文=甲斐みのり 撮影=平石順一

尾道の小高い丘にあるロバ牧場

 お取り寄せをするときの、きっかけや基準は人それぞれあるだろう。

 私の場合、純粋に「こんなにステキなストーリーのあるものを食べてみたい」と食べものそのものに惹かれることもあれば、「いつかこの土地を旅してみたい」と生産地へ思いを馳せることもある。今回紹介するのは、そのどちらの思いも抱くもの。なんとも愛らしいロバの形のクッキーだ。

 昨年からにわかに、“クッキー缶ブーム”というのがおこっているそうで、私も複数の媒体で、取り寄せできるクッキー缶を紹介している。それを見た知人が、最近取り寄せたものとして教えてくれたのが、広島県〈尾道ロバ牧場〉のクッキー缶。ロバの絵の缶の中に、ロバと草のクッキーがきっちりと詰め込まれている様子を目にしただけで、ほっと心が癒された。

 尾道を舞台にした大林宣彦監督の映画作品が好きだった私は、車の免許を取り立ての大学生の頃、女友だち3人と交代で運転しながら、大阪から尾道まで車旅をしたことがある。
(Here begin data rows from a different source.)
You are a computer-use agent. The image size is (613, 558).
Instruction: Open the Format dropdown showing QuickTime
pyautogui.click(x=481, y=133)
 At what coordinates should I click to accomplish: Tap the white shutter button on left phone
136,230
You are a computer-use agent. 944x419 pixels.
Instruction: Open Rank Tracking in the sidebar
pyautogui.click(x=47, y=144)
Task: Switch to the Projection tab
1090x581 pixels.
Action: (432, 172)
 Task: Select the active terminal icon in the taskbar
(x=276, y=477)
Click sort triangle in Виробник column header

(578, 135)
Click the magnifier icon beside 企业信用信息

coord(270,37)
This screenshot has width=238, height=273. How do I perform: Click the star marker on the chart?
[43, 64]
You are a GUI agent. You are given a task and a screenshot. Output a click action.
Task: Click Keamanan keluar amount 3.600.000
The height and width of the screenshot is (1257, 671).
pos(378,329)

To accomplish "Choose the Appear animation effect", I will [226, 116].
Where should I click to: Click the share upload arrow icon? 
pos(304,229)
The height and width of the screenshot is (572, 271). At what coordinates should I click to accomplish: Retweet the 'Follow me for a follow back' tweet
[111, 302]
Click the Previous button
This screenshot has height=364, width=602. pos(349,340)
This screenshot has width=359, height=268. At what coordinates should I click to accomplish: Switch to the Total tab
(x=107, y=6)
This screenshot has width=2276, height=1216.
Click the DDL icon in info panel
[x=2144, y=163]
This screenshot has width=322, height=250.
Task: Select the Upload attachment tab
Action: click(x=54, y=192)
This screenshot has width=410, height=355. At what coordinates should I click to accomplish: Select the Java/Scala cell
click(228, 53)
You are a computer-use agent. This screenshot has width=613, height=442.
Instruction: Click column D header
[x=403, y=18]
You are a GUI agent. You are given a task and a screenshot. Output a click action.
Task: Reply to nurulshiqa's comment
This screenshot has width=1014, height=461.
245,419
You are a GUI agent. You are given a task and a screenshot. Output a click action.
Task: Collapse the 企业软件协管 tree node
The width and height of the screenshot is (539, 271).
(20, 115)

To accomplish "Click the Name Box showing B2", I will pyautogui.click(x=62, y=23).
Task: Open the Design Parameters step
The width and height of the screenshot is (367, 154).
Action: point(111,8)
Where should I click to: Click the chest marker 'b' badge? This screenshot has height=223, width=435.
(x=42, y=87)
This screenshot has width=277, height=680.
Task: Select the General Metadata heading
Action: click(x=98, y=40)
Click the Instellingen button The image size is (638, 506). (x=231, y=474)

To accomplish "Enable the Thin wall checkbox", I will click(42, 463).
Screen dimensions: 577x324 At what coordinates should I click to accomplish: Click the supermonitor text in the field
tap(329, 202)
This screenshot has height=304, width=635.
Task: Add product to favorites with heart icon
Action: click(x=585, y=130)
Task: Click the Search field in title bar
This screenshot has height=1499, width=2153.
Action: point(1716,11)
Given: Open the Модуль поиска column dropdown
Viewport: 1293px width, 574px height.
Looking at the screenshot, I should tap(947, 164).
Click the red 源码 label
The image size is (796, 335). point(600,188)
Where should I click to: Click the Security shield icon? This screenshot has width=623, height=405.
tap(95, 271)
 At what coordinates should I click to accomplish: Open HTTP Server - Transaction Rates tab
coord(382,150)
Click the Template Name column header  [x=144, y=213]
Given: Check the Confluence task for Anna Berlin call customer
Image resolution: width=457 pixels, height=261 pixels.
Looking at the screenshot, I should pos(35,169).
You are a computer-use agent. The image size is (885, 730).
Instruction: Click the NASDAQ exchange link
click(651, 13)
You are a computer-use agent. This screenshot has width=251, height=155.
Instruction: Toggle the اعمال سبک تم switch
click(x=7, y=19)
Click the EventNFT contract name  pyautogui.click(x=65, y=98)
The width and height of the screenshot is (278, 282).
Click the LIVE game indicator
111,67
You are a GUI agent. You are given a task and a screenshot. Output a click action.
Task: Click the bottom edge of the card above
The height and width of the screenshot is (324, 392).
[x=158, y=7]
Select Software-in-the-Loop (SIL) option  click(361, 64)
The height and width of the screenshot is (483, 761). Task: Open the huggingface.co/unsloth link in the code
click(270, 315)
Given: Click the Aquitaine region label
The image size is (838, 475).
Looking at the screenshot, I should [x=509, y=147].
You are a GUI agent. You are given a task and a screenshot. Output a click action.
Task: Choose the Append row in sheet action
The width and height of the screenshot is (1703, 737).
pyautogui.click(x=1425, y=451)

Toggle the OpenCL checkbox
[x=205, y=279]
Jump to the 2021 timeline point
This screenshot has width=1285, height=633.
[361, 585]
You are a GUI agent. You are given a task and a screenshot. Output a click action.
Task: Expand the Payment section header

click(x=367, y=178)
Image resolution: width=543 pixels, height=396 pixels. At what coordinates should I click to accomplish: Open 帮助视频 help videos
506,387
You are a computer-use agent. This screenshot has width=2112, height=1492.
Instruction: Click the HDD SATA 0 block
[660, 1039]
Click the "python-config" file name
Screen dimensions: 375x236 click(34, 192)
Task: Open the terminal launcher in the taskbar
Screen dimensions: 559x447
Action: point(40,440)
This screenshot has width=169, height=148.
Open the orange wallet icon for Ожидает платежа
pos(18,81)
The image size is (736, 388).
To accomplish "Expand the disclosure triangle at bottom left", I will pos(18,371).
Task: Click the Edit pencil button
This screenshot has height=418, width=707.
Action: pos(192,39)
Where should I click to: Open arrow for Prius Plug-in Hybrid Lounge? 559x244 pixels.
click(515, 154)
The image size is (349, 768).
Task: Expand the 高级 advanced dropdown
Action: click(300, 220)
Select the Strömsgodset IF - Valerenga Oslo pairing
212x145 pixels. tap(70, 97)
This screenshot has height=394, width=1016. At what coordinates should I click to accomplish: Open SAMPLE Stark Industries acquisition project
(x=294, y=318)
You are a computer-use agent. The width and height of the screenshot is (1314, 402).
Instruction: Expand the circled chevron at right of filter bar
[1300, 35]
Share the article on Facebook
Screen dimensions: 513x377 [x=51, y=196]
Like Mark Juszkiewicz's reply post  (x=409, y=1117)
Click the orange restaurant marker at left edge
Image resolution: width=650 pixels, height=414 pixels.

そのときからすでに20年経ち、尾道にはさまざまな店が増えたと聞いてまた訪れてみたいと思っていたが、ロバ牧場なるものができたとは。

 ロバ牧場の牧場主である田頭さんは、学生時代に読んだスペインの作家、J・Rヒメネスによる散文詩「プラテーロとわたし」に共感し、いつかロバと一緒に暮らしたいと思い続けていたそう。その思いが叶ったのが10年ほど前。最初に1頭のロバを飼い始め、今では7頭のロバ家族、ヤギ、羊と、仲良く暮らしているという。 

 尾道の小高い丘の上でのロバたちとのほのぼのとした生活は、FacebookInstagramを通して拝見できる。ロバとの触れ合い体験などもおこなわれているそうだ。ウェブショップで販売しているクッキーやTシャツの一部は、動物たちのエサ代に還元されるといい、クッキーを通してロバたちと触れ合っているような気持ちになれる。

「ロバクッキーアート缶 2022」2800円(税込・送料別) 販売元=尾道ロバ牧場

 厳選した小麦粉と3種類のスパイスをブレンドしたロバのクッキーは、瀬戸内レモンやほろ苦いカカオを使ってアイシングがほどこされ、豊かな風味のアクセントに。草型のクッキーには野草のスギナが練り込まれ、自然に囲まれた牧場の景色が浮かんでくる。旅情をそそる缶の絵は、影絵作家・藤城清治さんによるもの。優しい味わいのクッキーを味わいながら、再び尾道を旅する日のことを思い描いた。